When one says the name “Benedict Arnold,” thoughts are immediately conjured up of one of the most famous traitors of all time. His betrayal of this country during the War of Independence is thoroughly documented, and his name has become a catch phrase describing anyone who betrays another. His reasons for being a traitor are varied, but have partly to do with rising debts and the promise of money from the British government. He eventually was paid £6,000 (approx. £500,000 today).
Judas Iscariot is another famous traitor, and while we may never know the complete reasons he decided to betray Jesus, money was obviously one motive. In Matt. 26:14-16, we’re told that he was willing to do so for 30 pieces of silver. That was the equivalent of about 4 months wages, a good sum of money for the average worker. However, it’s also interesting to note that 30 pieces of silver was also the lowest price allowed for a slave. In effect, Judas sold Jesus as a slave to the chief priests. I’m afraid that most of us betray Christ for far less than Judas did, and definitely for far less than Benedict Arnold betrayed the United States.
Some may say, “Wait a minute! I haven’t betrayed Christ! I’m a loyal follower of Jesus.” Think about that with me for a moment. We’ve told Him that we are His disciples. We’ve told Him that He is our Lord and Master. We’ve told Him that we love Him more than anything else. We’ve told Him that we will follow Him. We even sing songs that say as much. However, isn’t it true that there are times that we don’t follow Him?
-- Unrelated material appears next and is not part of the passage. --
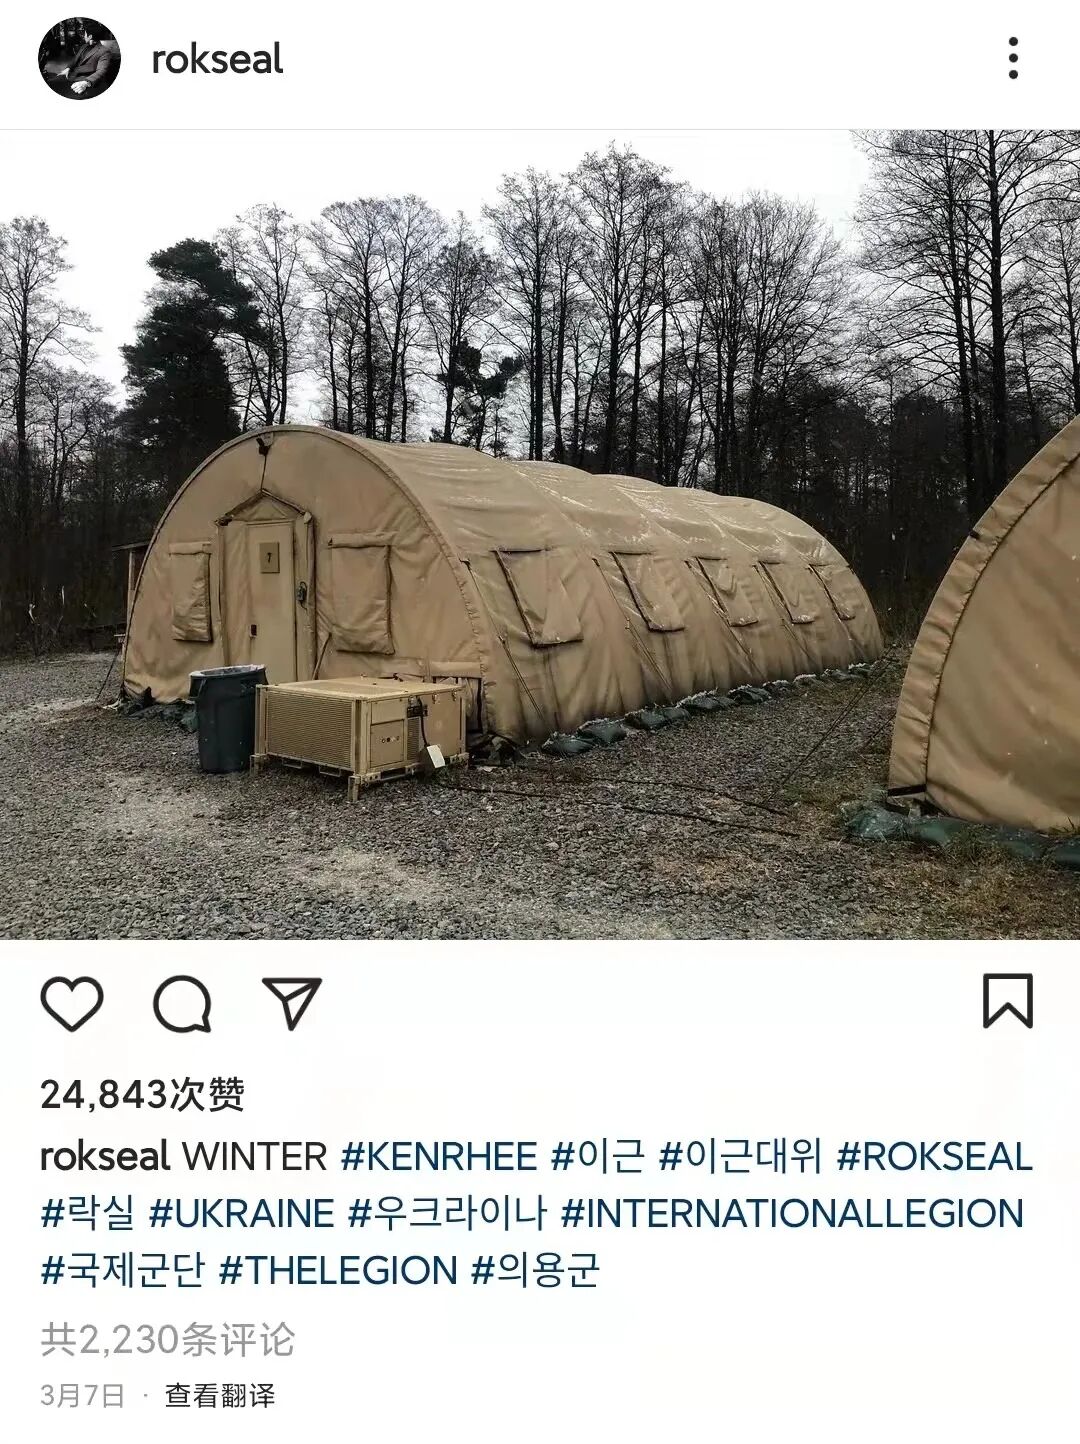Open the three-dot more options menu
This screenshot has width=1080, height=1444.
[x=1013, y=59]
At times, we let something or someone else be our Lord and Master, love something or someone else more than Him, or are disciples of something or someone else. It is at those moments, however long or short they may be, that we betray Christ. We have pledged our allegiance to Him and then reneged on that pledge.
Peter’s denial of Jesus was also an act of betrayal, though we don’t usually talk about it in those terms. In Matthew 26:34. “Jesus said unto him, Verily I say unto thee, “That this night, before the cock crow, thou shalt deny me thrice.” In Matthew 26:75, “And Peter remembered the word of Jesus, which said unto him, “Before the cock crow, thou shalt deny me thrice. And he went out, and wept bitterly.”
Though he did not do so deliberately, nor was it premeditated, the effect was the same as Judas’ betrayal. By both their words and their actions, they both said they were not followers of Christ. Both of them said they were loyal to something else and loved something else more. For Judas, it was his greed. For Peter it was his own safety and security.
For what would you betray Christ? Would you be like Judas and betray Him because of your greed? Most of the time, if not all of the time, our betrayal is for far less than the payment Benedict Arnold or Judas received. It is so easy in this materialistic world we live in to get caught up in the riches this world has to offer. Though most of us will never be “rich,” it seems like we’re constantly reaching out for more. It never ceases to amaze me that Paul said we should be content with food and clothing (1 Tim. 6:8). “And having food and raiment let us be therewith content”. He doesn’t even mention a house. How many of us can say that we could be content with those basic necessities? When we consciously or unconsciously are hungering and thirsting for the things of this world rather than hungering and thirsting for righteousness, we are betraying Christ. We’re no longer serving Him. Riches have become our master.
At times, we may be more like Peter and be ashamed of our association with Jesus Christ. After all, being a Christian isn’t always the popular way to live. While we may never be afraid for our life because of being a disciple of Jesus, we can betray and deny Jesus for far less “serious” of a reason than Peter. Are you afraid of being looked down upon, made fun of, feeling too different? How we choose to act in certain situations, where we choose to go, and what we choose to say will tell the world what we’re most concerned about. Jesus tells us to deny ourselves and follow Him. Luke 9:23 says
”And he said to them all, If any man will come after me, let him deny himself, and take up his cross daily, and follow me.” When we refuse to do so, we deny Him in the process, and He will in turn deny us to the Father. Matthew 10:33 says, “But whosoever shall deny me before men, him will I also deny before my Father which is in heaven”.
For what will you betray Christ? There is nothing that can be worth the consequences of being denied entrance into the Kingdom of God. Not money, not life or security. Nothing. Judas realized the consequence was not worth the 30 pieces of silver, but his reaction to his guilty conscience was one of giving up. Peter, on the other hand, truly repented of his betrayal and became a pillar in the church. Examine your life closely, and if you realize that you have been betraying Christ or denying your association with Jesus, choose the path Peter took. Make a new commitment to Him and resolve to serve Him daily and Him only.